We Have To Risk Everything – 9 quotes from Thomas Merton’s book – Thoughts in Solitude

by Mark Votava

41e9ou6sQ0L1. Christ acting in us

“Actual graces move us to actualize these hidden powers and to realize what they mean: Christ acting in us.”

2. The solution of the problem of life is life itself

“The solution of the problem of life is life itself. Life is not attained by reasoning and analysis, but first of all by living. For until we have begun to live our prudence has no material to work on. And until we have begun to fail we have no way of working out our success.”

3. The silence goes dead within us

“It is necessary that we find the silence of God not only in ourselves but also in one another… For inner silence depends on a continual seeking, a continual crying in the night, a repeated bending over the abyss. If we cling to a silence we think we have found forever, we stop seeking God and the silence goes dead within us…”

4. Books can speak to us like God

“Books can speak to us like God, like men or like the noise of the city we live in. They speak to us like God when they bring us light and peace and fill us with silence. They speak to us like God when we desire never to leave them. They speak to us like men when we desire to hear them again. They speak to us like the noise of the city when they hold us captive by a weariness that tells us nothing, give us no peace, and no support, nothing to remember, and yet will not let us escape.”

5. A kind of inner upheaval

“One cannot then enter into meditation, in this sense, without a kind of inner upheaval. By upheaval I do not mean a disturbance, but a breaking out of routine, a liberation of the heart from the cares and preoccupations of one’s daily business…”

6. Constantly awakening to new wonder

“To be grateful is to recognize the Love of God in everything… Every breath we draw is a gift… Gratitude therefore takes nothing for granted, is never unresponsive, is constantly awakening to new wonder…”

7. We have to risk everything

“And sooner or later, if we follow Christ we have to risk everything in order to gain everything. We have to gamble on the invisible and risk all that we can see and taste and feel. But we know the risk is worth it, because there is nothing more insecure than this transient world.”

8. Rules and ascetic practices

“Too many ascetics fail to become great saints precisely because their rules and ascetic practices have merely deadened their humanity instead of setting it free to develop richly, in all its capacities, under the influence of grace.”

9. Nothing to exploit

“The Desert Fathers believed that the wilderness had been created as supremely valuable in the eyes of God precisely because it had no value to men. The wasteland was the land that could never be wasted by men because it offered them nothing. There was nothing to attract them. There was nothing to exploit…”

Have we risked everything to seek God in everyday life?
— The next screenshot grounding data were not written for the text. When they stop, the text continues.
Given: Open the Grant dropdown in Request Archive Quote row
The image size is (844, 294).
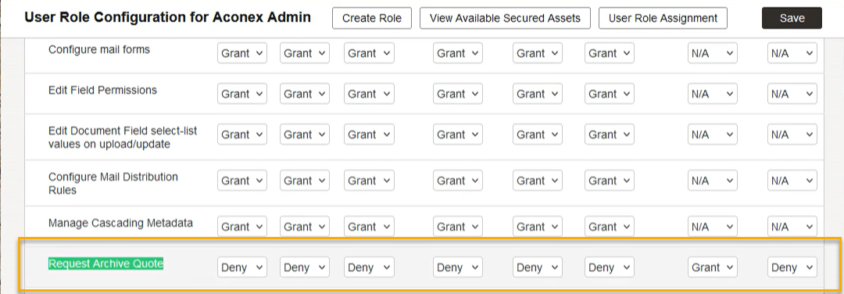Looking at the screenshot, I should click(x=713, y=267).
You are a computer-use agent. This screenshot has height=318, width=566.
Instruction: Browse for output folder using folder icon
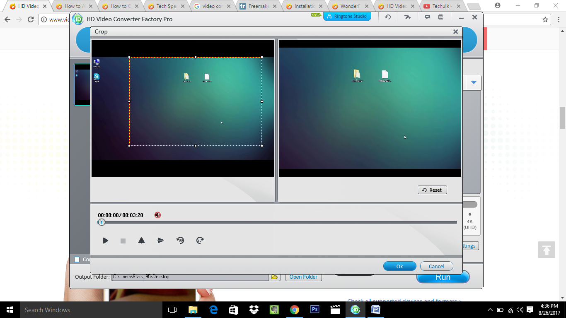(x=274, y=277)
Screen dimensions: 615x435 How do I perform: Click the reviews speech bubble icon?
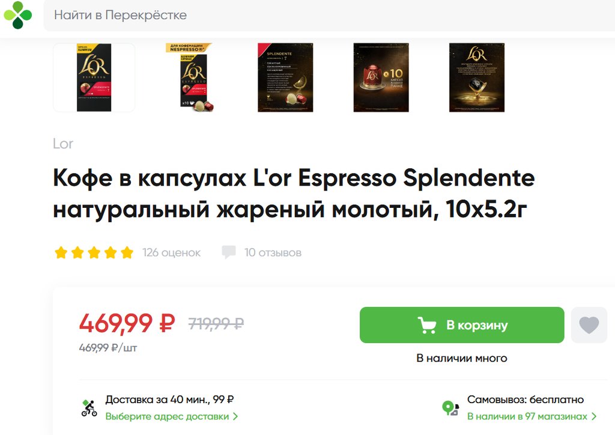coord(229,252)
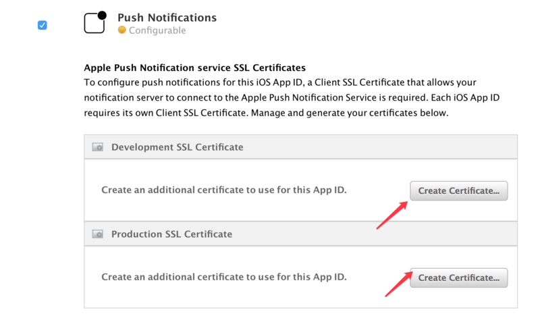Click the black badge dot on Push Notifications icon
Image resolution: width=540 pixels, height=316 pixels.
click(x=102, y=16)
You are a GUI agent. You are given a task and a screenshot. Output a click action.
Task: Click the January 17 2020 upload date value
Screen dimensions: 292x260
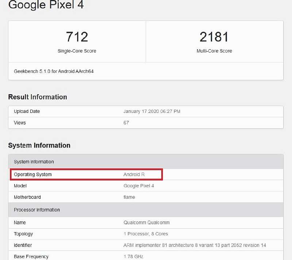pos(152,111)
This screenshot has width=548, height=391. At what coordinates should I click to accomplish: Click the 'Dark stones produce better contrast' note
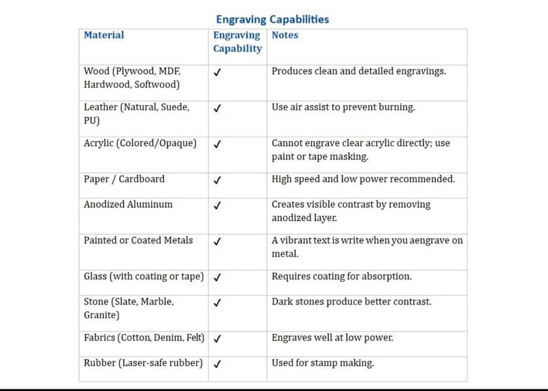(x=351, y=302)
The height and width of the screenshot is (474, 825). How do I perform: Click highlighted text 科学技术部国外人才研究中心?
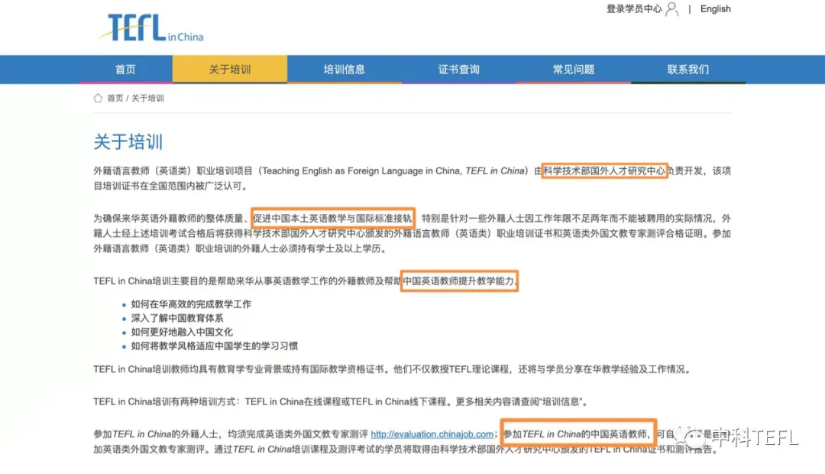pos(604,170)
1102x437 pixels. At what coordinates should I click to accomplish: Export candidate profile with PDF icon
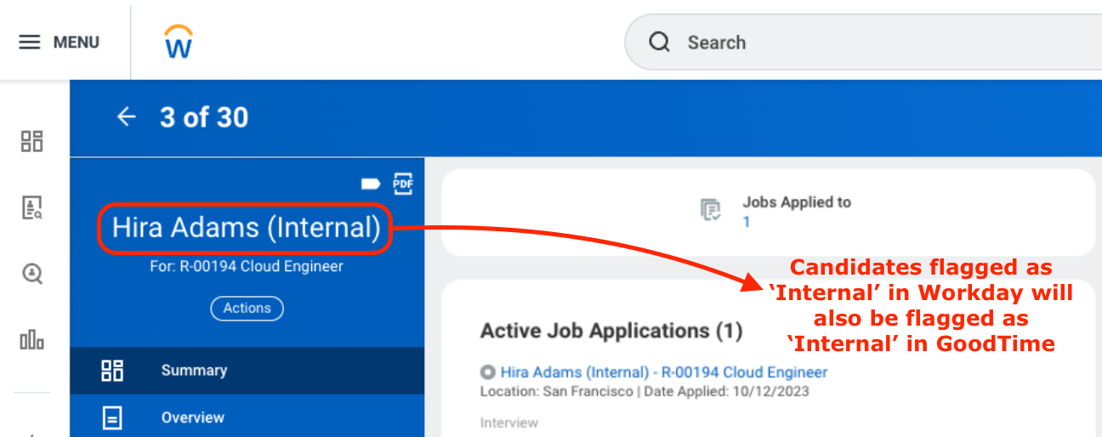click(402, 184)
Purchase Thoughts in Solitude

My new book The Mystical Imagination: Seeing the Sacredness of All of Life (2015) is finally done! It is available on kindle and paperback!

“Our crowded, overly-consumed, hyper-active, digitally-addicted lifestyle is draining the life out of us. We are desperate to transcend the chaos and find a better way to live. We need a mystical imagination. Get ready to be transported into the depths of meaning as Votava breaks open the contemplative path and shows you how to live your life to the fullest.” Phileena Heuertz, author of Pilgrimage of a Soul: Contemplative Spirituality for the Active Life and founding partner, Gravity, a Center for Contemplative Activism

My first book The Communal Imagination: Finding a Way to Share Life Together (2014) is available on kindle and paperback also!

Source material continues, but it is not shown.